EXERCISE AIM: Leave out the pictures, and reproduce exactly the lines from the line containing "You are a GUI" through the final line of the entries.

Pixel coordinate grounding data
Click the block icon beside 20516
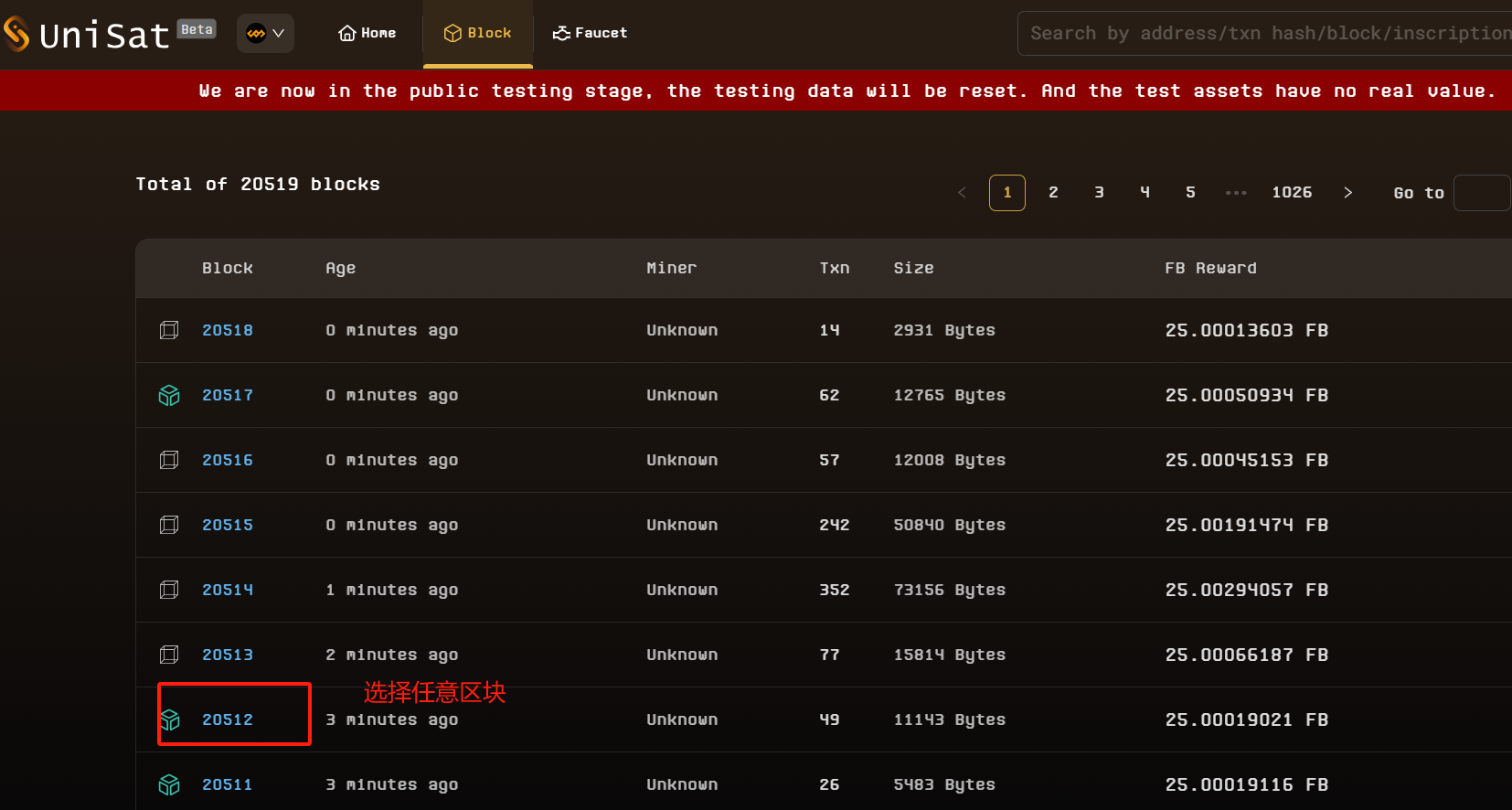This screenshot has width=1512, height=810. tap(169, 460)
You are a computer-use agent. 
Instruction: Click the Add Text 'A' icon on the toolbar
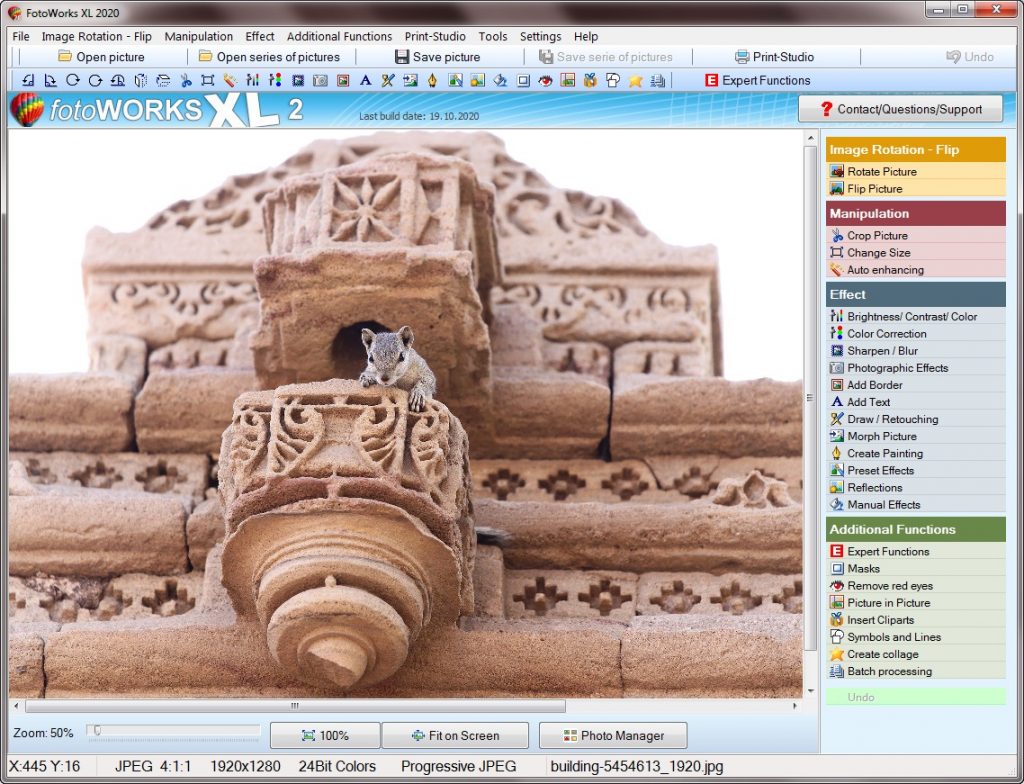tap(366, 80)
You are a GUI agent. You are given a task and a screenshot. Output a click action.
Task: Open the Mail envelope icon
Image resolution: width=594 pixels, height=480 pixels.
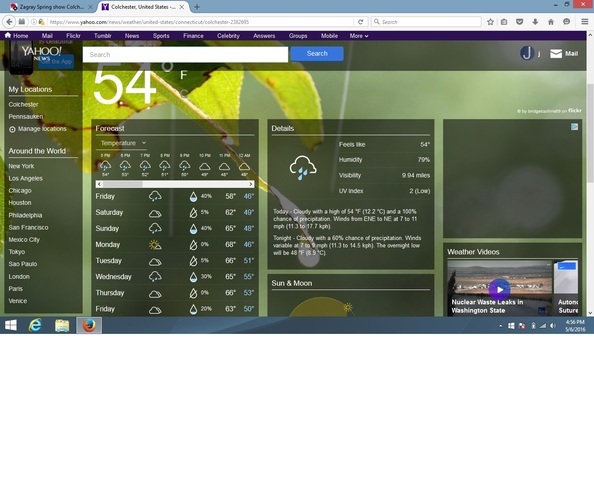556,54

ANSWER TO THIS EXERCISE:
You are a GUI agent. You are given a task and a screenshot. Output a click action.
Task: Open the Mail envelope icon
Image resolution: width=594 pixels, height=480 pixels.
556,54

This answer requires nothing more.